A New Era of AI

Written by Brendan Clarke

Over the past year, we’ve seen an explosion in AI products and discussion, culminating in the recent buzz around Bing’s adoption of GPT and Google’s Bard. It’s hard not to think that we may be on the precipice of a new era.

AI isn’t a new concept, but we’re now at a stage where both the development and processing power advancements have enabled game-changing use cases (you’ll have heard of DALL-E, Midjourney, and ChatGPT over the last 12 months for example). The explosion in development and industry buzz over the past 3 months has been propelled by Microsoft announcing their intention to roll out AI into many of it’s products, including search. This has effectively sparked a race, with Google rushing to respond.

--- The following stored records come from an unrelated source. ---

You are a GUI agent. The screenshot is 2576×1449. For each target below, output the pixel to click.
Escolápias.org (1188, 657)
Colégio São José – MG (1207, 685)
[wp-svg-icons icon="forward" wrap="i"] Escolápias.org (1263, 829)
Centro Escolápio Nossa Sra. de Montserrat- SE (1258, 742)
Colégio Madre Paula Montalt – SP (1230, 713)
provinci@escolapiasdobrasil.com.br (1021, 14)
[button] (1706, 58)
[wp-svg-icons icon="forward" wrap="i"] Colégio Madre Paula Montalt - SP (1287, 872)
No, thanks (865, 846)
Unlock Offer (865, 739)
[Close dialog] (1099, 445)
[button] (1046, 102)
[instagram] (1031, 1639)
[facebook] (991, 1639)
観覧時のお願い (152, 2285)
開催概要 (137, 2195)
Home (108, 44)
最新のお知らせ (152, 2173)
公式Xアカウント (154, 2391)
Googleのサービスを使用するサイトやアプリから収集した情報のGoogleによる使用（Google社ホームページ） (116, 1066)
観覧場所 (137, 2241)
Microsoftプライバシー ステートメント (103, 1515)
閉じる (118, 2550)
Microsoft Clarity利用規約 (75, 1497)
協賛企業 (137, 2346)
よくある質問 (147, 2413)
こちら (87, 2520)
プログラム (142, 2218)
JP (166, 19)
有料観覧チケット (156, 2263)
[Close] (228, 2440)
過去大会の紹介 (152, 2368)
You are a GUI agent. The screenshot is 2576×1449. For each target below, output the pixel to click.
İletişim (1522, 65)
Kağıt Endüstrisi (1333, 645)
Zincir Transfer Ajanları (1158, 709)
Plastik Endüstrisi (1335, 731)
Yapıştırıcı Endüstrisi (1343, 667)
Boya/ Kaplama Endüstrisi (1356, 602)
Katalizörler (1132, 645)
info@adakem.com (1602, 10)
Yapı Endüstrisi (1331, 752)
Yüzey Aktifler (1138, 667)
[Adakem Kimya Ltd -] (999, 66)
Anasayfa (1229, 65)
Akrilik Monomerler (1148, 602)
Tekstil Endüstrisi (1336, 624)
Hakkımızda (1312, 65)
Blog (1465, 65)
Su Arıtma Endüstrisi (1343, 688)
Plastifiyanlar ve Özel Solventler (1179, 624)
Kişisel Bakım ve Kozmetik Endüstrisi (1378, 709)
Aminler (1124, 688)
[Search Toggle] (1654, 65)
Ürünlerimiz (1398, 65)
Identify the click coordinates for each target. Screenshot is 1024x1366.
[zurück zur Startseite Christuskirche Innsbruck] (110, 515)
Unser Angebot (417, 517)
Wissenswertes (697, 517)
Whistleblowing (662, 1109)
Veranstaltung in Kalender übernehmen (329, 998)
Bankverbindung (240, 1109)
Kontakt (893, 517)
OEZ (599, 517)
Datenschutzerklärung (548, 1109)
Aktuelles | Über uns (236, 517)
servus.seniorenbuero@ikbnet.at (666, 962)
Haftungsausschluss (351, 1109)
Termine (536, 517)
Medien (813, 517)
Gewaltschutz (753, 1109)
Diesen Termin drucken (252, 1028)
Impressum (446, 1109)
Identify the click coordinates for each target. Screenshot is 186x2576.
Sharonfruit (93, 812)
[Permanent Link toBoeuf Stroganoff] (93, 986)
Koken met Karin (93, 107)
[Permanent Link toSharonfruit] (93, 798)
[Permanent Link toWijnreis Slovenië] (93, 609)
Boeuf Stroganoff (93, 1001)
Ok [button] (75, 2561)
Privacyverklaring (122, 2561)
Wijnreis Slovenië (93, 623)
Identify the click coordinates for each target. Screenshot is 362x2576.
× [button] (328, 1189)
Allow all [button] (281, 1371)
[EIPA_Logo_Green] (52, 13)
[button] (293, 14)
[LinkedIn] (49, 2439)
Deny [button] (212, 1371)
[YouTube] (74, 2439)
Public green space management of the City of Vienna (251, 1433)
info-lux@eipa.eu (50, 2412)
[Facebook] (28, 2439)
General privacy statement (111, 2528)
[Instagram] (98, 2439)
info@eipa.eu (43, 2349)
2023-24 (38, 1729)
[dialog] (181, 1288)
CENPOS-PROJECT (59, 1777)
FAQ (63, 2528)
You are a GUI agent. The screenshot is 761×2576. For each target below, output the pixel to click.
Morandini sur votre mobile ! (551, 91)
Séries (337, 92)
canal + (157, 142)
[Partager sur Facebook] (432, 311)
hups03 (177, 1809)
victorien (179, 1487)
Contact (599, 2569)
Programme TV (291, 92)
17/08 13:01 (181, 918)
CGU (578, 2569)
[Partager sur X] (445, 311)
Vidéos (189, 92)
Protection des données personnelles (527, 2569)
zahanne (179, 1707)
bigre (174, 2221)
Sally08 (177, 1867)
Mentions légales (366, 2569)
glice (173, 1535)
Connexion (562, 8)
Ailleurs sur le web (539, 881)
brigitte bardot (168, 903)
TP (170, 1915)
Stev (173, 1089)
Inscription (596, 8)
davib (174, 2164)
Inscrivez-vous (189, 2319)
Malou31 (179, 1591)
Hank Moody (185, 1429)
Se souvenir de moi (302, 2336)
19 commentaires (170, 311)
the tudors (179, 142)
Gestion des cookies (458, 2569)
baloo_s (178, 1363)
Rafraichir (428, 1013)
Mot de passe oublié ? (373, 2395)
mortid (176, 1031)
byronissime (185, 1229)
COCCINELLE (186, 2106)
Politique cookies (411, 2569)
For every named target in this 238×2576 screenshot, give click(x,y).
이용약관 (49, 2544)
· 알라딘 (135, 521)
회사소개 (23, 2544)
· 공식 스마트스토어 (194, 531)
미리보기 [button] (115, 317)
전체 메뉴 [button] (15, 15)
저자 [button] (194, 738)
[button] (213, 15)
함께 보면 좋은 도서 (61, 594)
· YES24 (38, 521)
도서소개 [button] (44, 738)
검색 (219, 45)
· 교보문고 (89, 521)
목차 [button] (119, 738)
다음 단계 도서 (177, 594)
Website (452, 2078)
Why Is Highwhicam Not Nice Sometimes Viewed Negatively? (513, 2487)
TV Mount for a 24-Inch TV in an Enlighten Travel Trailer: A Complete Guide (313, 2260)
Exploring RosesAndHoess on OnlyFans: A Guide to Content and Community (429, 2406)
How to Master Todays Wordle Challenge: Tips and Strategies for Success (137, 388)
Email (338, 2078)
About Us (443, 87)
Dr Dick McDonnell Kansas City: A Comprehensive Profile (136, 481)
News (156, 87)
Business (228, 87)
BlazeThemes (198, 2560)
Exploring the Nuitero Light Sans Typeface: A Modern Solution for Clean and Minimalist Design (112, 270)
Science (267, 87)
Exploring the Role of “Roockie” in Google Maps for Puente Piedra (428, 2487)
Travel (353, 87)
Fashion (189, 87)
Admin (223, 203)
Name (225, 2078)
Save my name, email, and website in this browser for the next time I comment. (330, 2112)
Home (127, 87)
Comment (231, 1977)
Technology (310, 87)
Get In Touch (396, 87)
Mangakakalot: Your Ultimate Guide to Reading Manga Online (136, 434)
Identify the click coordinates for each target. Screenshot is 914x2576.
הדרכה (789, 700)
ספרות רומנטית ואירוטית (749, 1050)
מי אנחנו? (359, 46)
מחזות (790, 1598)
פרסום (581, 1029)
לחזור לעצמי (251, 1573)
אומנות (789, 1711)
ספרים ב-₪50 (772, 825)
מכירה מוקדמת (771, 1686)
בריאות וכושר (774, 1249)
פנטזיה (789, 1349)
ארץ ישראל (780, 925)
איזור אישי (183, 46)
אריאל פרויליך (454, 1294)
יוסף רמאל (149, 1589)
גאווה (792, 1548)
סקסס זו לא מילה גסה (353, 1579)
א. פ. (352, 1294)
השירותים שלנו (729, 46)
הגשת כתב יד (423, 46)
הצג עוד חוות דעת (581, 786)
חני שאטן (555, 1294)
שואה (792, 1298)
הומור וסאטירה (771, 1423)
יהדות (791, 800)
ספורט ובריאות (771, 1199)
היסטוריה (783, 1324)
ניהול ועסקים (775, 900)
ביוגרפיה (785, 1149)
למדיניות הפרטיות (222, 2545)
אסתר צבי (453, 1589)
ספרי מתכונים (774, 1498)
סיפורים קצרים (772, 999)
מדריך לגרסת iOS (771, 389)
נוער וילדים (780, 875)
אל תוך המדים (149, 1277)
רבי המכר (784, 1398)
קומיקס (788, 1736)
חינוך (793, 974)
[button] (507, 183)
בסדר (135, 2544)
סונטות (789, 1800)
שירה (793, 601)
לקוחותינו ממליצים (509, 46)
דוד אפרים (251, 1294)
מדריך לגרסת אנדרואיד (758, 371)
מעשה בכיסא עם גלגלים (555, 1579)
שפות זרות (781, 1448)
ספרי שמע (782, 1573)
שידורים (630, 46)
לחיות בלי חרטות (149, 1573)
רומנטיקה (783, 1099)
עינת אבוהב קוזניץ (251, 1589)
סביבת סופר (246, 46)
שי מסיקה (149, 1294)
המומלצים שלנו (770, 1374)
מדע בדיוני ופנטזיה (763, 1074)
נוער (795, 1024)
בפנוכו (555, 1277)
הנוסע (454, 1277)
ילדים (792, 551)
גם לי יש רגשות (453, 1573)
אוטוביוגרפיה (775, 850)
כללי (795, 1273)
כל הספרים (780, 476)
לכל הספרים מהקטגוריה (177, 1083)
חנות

Ultimately, this is great for consumers. Competitiveness fosters innovation, and the search market in particular has been stale for years. But whilst the focus has been on search recently, AI is going to eventually touch every industry in some shape or form (in marketing and beyond).

From a marketing perspective, AI platforms are cropping up all the time, covering everything from content creation to media optimisation. It can help build media models and predictive analytics, as well as help build audience segments, campaigns, ad copy, and content. AI can help process signals and knowledge to make optimisation recommendations. Given enough information and signals, these tools can identify patterns and make “decisions” that only humans could previously do.

Ultimately, we’re at the start of something new, and we’ve only touched the iceberg of what AI can do. Ahead of us, there’s a vast amount of opportunity, but we also have to be conscious of the threats and pitfalls. Many of the AI technologies, particularly with chatbots, are emerging and not complete products.

Regardless, companies need to consider how AI can assist them either now or in the future, and those that embrace new AI technology will be well positioned to reap the rewards, whereas businesses that resist may find themselves falling behind.